INSTRUCTION:
Reproduce each line of the records below verbatim, omitting the pictures from your answer.

— begin LISTED RECORDS —

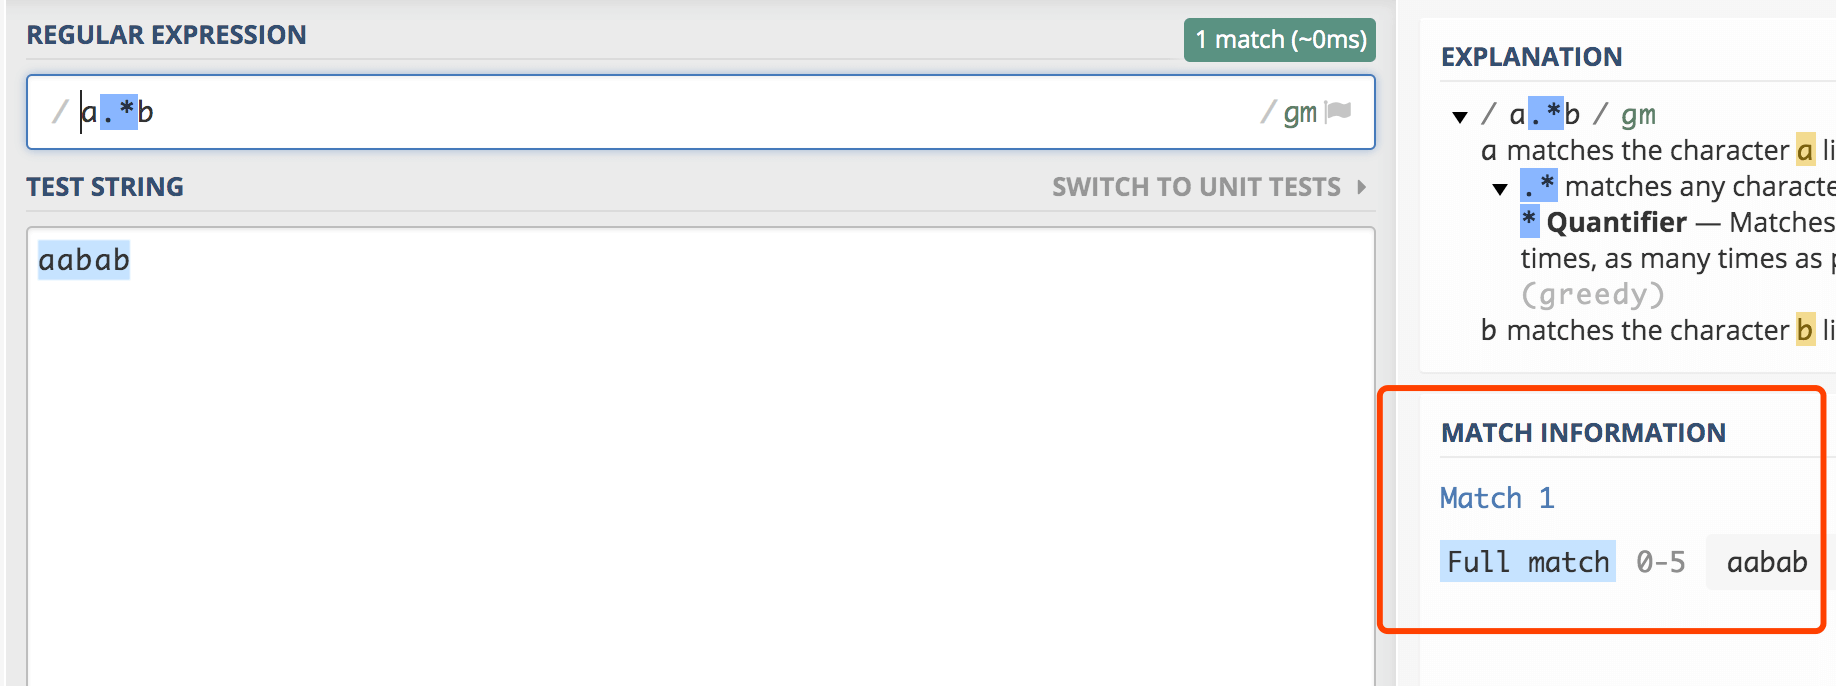This screenshot has width=1836, height=686.
Task: Collapse the .* token explanation node
Action: coord(1500,189)
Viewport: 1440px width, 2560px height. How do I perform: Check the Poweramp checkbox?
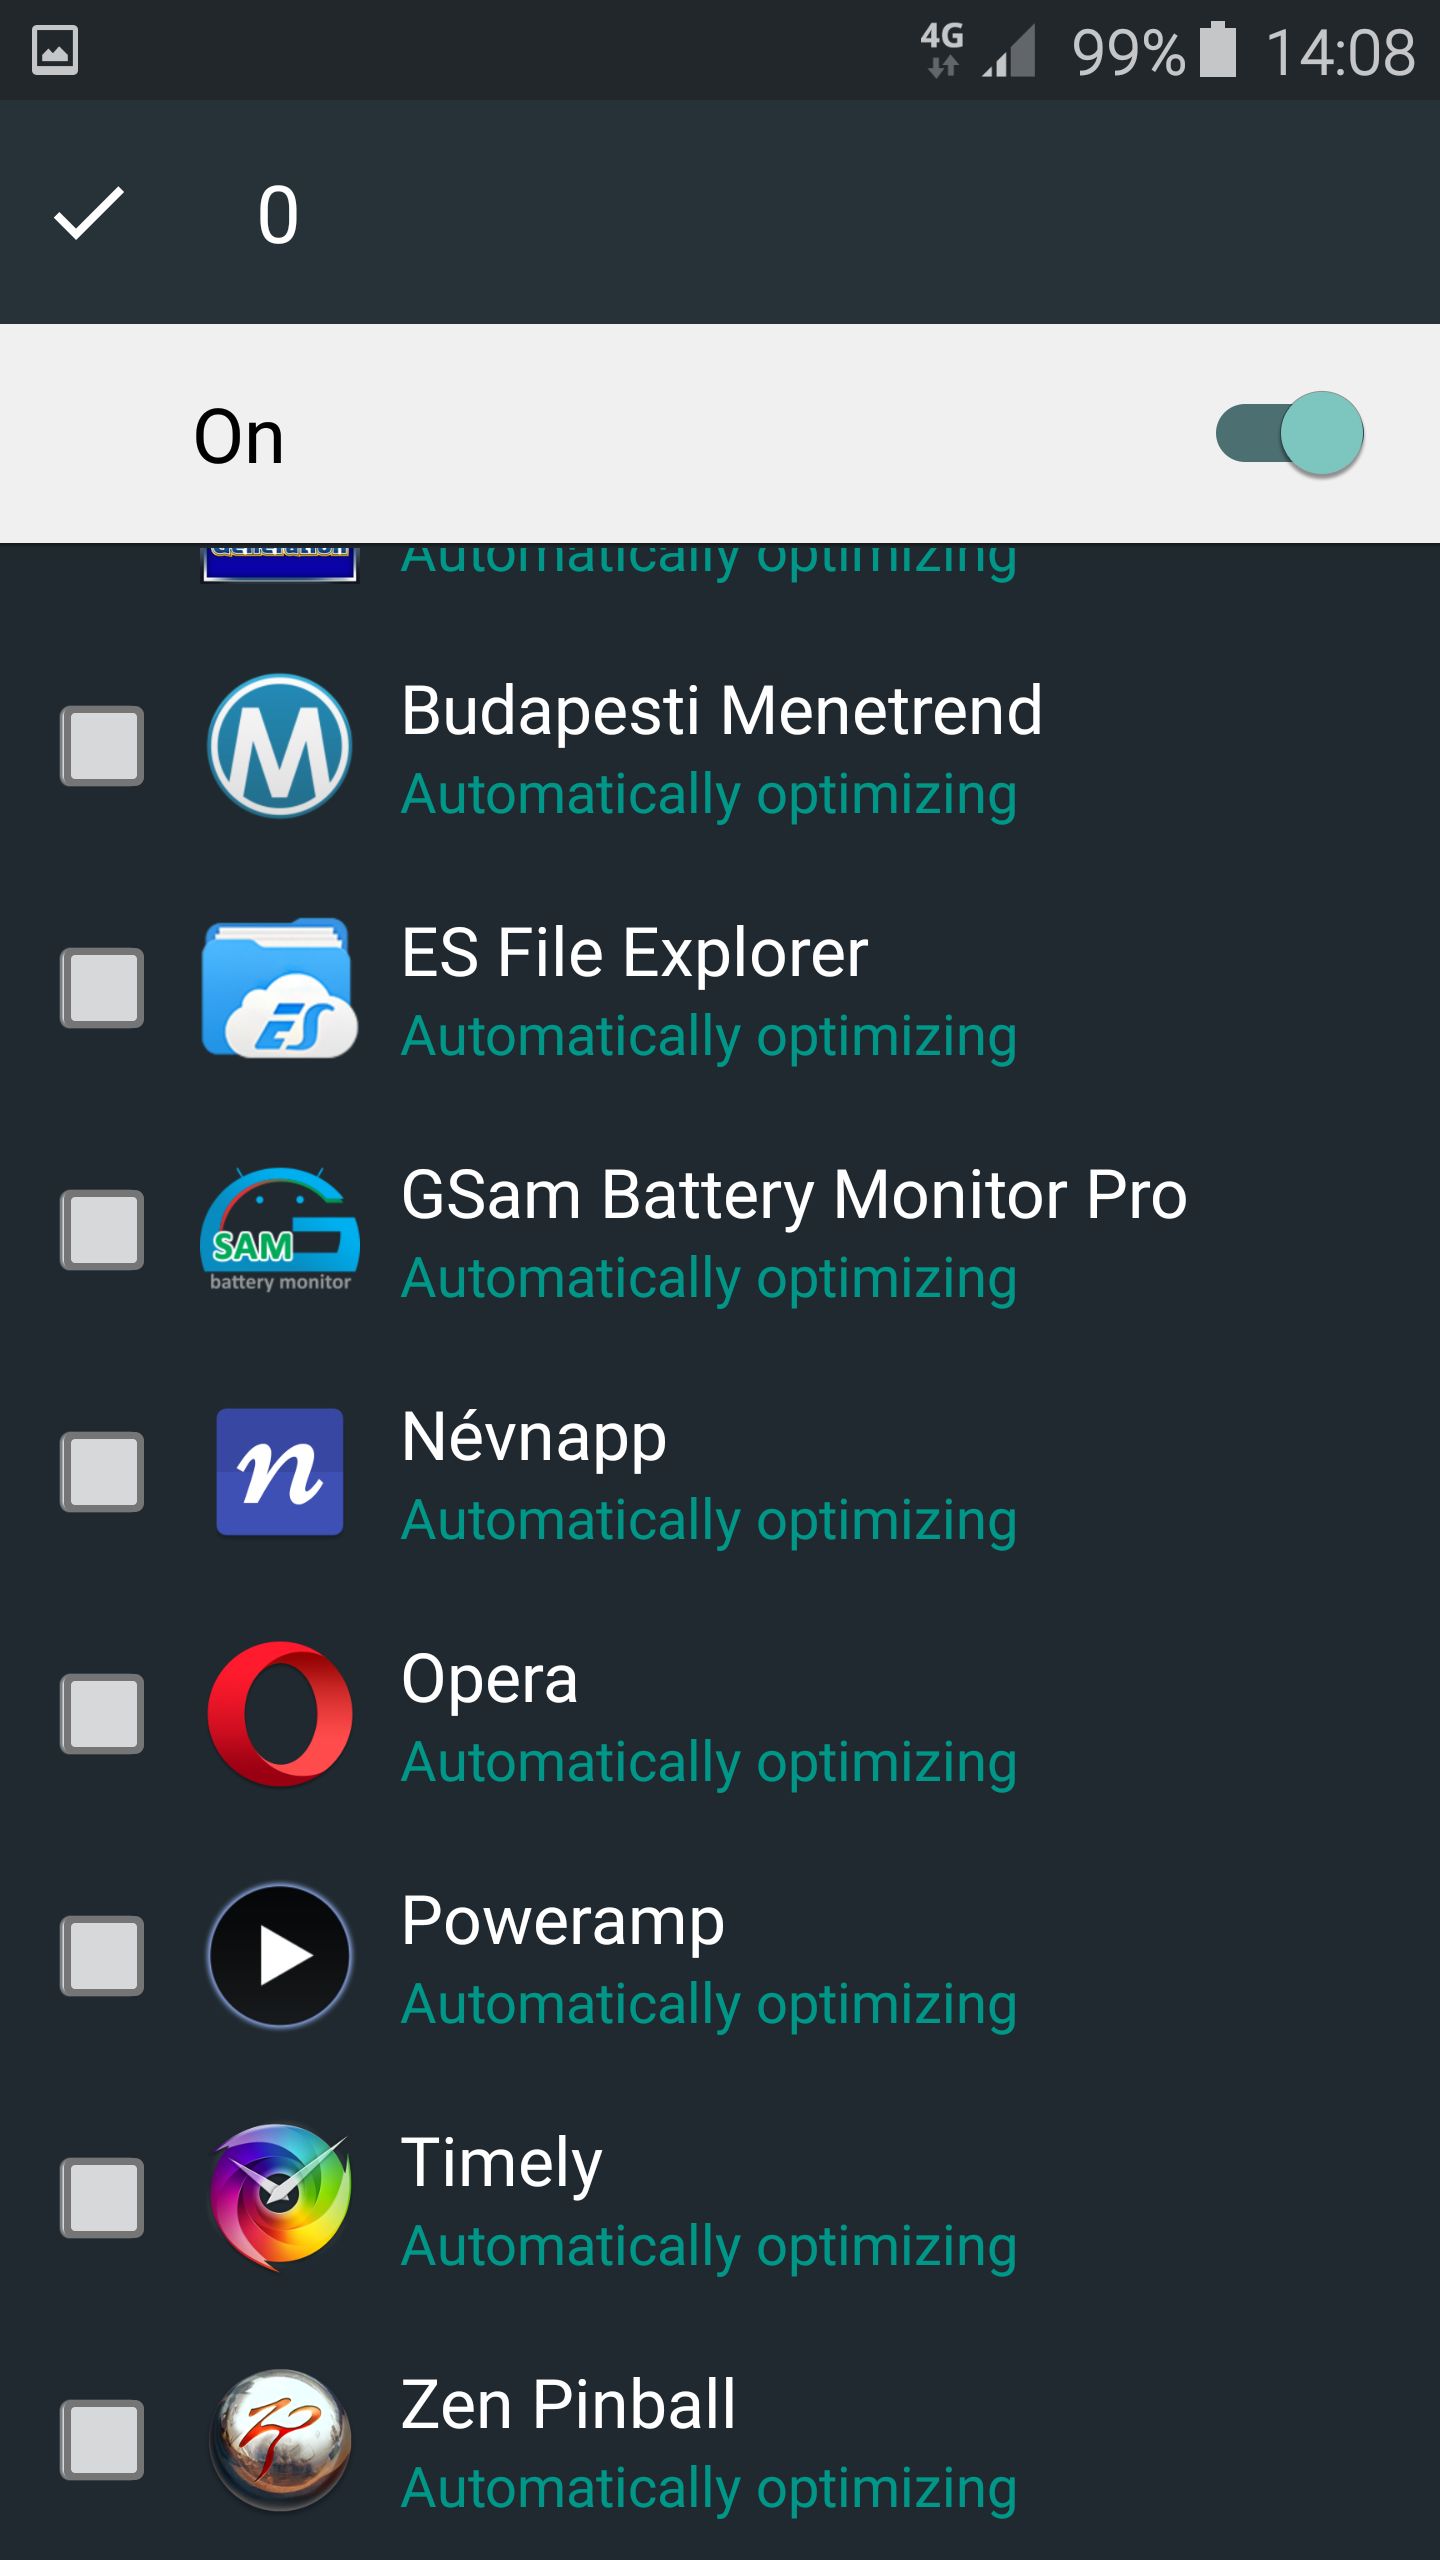[102, 1956]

— end LISTED RECORDS —

EXERCISE RESPONSE:
This screenshot has width=1836, height=686.
Task: Collapse the .* token explanation node
Action: coord(1500,189)
Viewport: 1440px width, 2560px height. How do I perform: Check the Poweramp checkbox?
[102, 1956]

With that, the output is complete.